# Stryke Vs. Keldeo: Type Terrain Tumble!



## RedneckPhoenix (Apr 8, 2019)

Arena said:
			
		

> Format: 2 vs 2, single
> Style: Switch
> DQ: 3 weeks
> Damage Cap: 35%
> ...


A duo of trainers enters the domed facility. They were drawn to this place, as, aside from their natural adventurers’ instinct, they were told by a wild-eyed trainer back at the Asber League HQ that this was “a totally kick-ass place to battle,” so of course they had to throw down there. 

[size=+2]*Stryke vs Keldeo*[/size]

*Stryke's active squad*

 *Flicker* the female Yanma <Speed Boost> @ Weakness Policy
 *Dragonflycave.com* the genderless Porygon2 <Download> @ Dubious Disc
 *USB Charger* the male Elekid <Static>
 *Saganaki (OPA!!)* the male Magby <Flame Body>
 *Colbur* the genderless Magnemite <Sturdy>
 *Tenorock* the male Probopass <Magnet Pull>
 *Dramabase* the male Drampa <Cloud Nine>
 *Rocky Balboa But As A Crab* the male Crabrawler <Hyper Cutter>
 *>:(* the genderless Cryogonal <Levitate>
 *Seer of Time* the male Natu <Synchronize>


*Keldeo's active squad*

 *Float* the genderless Unown (!) <Levitate> @ Choice Specs
 *Theo* the male Kirlia <Synchronize> @ Dawn Stone
 *cute warm floof* the female Vulpix <Flash Fire> @ Fire Stone
 *Emily* the female Eelektrik <Levitate> @ Thunder Stone
 *Alex* the female Mankey <Defiant> @ Eviolite
 *Sebastian* the male Nidorino <Hustle> @ Moon Stone
 *Brigid* the female Mareanie <Merciless> @ Lucky Egg
 *Tybalt* the male Litten <Blaze> @ Lucky Egg
 *Bayes* the male Wimpod <Wimp Out> @ Lucky Egg
 *Jackie* the female Rockruff <Keen Eye> @ Lucky Egg



The main area of the facility has a set of 18 buttons (shown here:https://vignette.wikia.nocookie.net...5f/Type.png/revision/latest?cb=20170426085006 ), as well as a “Randomize” button that had been smashed in. Looks like these types will shuffle throughout the battle. (Based on a random number generator in which 1 is bug, 2 is electric, and so on down the columns and proceeding to the right.)

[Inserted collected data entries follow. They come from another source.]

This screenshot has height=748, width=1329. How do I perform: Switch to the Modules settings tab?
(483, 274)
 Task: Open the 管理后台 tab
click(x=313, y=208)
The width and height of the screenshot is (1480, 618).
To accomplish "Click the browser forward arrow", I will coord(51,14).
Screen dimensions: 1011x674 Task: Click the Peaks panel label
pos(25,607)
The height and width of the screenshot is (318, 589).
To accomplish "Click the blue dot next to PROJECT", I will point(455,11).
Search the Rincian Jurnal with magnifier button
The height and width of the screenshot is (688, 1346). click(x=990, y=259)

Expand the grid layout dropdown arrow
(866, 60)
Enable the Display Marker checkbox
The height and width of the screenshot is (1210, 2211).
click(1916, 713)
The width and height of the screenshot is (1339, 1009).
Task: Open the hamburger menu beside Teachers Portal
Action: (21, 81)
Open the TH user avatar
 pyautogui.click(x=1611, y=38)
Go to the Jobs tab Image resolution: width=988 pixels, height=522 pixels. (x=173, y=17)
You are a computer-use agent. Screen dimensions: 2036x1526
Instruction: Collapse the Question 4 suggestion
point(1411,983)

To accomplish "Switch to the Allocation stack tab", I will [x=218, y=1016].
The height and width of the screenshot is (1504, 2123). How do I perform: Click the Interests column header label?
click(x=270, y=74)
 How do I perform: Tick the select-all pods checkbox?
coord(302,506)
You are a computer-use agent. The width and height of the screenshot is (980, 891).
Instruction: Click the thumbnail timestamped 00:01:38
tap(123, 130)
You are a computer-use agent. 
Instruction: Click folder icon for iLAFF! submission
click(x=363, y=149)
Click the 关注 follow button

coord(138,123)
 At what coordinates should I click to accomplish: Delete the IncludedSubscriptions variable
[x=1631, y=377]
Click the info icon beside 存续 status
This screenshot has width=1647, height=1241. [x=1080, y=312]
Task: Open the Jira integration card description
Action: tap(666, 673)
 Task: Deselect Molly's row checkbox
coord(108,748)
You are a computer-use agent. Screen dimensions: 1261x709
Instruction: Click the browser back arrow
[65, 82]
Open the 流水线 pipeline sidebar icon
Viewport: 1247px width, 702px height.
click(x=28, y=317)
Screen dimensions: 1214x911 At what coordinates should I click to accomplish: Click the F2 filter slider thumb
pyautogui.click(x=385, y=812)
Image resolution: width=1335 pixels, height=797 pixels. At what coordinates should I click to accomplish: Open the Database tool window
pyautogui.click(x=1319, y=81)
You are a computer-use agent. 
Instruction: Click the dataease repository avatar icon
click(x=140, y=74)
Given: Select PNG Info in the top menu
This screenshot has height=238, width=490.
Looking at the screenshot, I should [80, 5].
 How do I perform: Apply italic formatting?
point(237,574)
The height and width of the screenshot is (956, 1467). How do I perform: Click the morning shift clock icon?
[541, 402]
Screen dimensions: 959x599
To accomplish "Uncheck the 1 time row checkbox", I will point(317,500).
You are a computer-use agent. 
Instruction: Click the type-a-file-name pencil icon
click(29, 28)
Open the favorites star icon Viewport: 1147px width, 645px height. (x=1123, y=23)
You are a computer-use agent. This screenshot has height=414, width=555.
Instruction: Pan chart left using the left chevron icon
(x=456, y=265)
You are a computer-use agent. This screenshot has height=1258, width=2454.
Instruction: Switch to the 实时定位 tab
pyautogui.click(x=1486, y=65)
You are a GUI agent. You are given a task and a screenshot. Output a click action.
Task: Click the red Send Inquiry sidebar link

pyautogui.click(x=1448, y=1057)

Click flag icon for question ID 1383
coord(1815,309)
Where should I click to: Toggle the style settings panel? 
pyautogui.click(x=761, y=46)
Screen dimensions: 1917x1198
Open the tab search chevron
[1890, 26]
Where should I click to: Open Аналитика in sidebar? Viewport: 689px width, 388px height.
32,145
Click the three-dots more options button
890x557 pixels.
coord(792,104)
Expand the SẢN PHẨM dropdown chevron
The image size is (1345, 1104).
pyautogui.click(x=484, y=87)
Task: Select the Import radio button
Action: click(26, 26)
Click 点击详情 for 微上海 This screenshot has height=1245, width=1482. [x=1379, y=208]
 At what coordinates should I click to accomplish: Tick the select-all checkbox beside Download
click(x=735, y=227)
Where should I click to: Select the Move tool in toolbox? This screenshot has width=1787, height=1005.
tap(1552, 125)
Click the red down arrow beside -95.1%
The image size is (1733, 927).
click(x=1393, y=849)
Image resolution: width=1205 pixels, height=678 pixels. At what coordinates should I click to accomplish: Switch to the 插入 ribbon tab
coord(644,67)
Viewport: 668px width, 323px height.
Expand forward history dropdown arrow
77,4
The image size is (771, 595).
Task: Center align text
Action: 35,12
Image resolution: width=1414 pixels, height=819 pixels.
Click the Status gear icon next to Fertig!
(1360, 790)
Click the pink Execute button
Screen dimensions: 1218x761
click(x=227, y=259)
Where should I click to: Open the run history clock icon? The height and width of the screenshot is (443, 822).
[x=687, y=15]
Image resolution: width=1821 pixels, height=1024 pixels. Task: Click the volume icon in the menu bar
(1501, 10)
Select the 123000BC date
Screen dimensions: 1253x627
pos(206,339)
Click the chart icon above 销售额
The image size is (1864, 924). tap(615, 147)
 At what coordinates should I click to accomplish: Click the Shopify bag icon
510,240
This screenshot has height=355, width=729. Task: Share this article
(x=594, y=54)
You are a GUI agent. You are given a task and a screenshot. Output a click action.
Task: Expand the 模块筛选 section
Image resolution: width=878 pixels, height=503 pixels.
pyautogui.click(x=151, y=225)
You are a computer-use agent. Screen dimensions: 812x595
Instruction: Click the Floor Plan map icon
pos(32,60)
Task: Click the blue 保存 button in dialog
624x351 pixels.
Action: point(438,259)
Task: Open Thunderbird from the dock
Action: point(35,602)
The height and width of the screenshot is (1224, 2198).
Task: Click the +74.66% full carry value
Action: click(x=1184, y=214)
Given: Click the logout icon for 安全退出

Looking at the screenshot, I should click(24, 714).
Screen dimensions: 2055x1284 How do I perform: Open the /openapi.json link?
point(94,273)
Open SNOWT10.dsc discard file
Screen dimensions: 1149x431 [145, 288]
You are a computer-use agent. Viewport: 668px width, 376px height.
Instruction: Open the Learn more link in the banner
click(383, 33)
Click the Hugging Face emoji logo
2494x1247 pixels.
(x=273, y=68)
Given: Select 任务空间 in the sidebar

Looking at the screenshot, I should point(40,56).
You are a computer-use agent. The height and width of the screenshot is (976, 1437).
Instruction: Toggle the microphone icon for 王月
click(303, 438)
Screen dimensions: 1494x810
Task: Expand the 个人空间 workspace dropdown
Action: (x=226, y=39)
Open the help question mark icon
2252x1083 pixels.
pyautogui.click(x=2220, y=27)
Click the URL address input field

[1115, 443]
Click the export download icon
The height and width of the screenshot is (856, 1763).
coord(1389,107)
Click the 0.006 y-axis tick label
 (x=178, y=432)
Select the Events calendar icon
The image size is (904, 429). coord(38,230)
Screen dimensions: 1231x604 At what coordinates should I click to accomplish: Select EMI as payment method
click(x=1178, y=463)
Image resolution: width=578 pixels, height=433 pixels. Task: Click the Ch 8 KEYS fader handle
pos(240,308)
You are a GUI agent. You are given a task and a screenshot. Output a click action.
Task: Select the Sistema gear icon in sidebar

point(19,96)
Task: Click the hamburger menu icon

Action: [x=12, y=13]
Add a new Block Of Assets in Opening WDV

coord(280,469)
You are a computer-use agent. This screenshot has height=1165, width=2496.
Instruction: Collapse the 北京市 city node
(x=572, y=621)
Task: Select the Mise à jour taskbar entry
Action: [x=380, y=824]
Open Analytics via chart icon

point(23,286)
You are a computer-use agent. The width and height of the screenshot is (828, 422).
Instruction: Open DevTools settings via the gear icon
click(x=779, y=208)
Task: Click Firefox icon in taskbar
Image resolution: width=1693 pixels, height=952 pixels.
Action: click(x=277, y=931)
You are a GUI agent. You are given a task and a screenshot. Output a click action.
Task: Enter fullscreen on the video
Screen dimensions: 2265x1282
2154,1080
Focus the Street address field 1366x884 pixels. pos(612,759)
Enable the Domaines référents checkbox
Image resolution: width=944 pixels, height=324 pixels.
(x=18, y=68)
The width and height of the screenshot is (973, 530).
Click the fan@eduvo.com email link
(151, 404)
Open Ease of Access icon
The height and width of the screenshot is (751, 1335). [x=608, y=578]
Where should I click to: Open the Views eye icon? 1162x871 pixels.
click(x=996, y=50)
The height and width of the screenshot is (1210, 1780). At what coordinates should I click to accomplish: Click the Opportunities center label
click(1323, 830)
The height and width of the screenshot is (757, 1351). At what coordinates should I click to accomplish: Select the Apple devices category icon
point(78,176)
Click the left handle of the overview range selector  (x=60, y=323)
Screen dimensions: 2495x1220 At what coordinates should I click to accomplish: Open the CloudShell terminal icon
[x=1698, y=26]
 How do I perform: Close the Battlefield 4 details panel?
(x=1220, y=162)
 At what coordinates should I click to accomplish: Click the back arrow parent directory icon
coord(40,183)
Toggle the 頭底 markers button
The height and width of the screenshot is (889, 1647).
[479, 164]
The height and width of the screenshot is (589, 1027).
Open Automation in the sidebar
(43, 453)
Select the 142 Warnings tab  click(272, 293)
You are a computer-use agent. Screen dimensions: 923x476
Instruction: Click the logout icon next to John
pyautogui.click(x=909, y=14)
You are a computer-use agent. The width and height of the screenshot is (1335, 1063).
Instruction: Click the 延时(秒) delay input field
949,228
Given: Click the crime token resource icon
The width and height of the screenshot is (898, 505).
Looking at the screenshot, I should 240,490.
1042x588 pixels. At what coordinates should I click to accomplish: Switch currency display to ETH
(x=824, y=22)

As the duo enters each side of the terrain, it crackles to life. Electric lamps emerge from the floor, small amounts of power surge through the floor, and the air makes your hair stand on end. (Electric terrain.) A trainer at each end of the arena, a robotic voice emerges from somewhere. "TRAINERS READY." The duo looks to the side of the arena to see a little helicoper-bladed hovering RoboReferee™. "BATTLE BEGIN."




(Stryke sends out first, then Keldeo sends out and commands, and then Stryke commands.)


----------



## Stryke (Apr 9, 2019)

Heh, looks like things are starting to get... uh... electric. Is that a pun? I think its a pun. Anyway, let's show these guys you aren't afraid of no bug zapper, *Flicker.*


----------



## Keldeo (Apr 9, 2019)

In a shocking twist, I’ll send out *Sebastian*!



Let’s lead with a *Captivate*, then show off your zapping skills with two *Thunderbolts*. If you don’t think you can hit her with that, go with *Focus Energy* on the first action and *Hone Claws* on the second and third, and if you’re asleep, *Snore.*

*Captivate / Focus Energy / Snore ~ Thunderbolt / Hone Claws / Snore x2*


----------



## Stryke (Apr 18, 2019)

Getting amped up, huh? Well, we'll just have to show you watts up by makin you hert(z)!

Let's start off with a *Protect*; 'fraid this love is gonna have to remain unrequited. Follow up with a fine *Flash*, then finish this off with a psolid *Psychic*.

*Protect~Flash~Psychic*


----------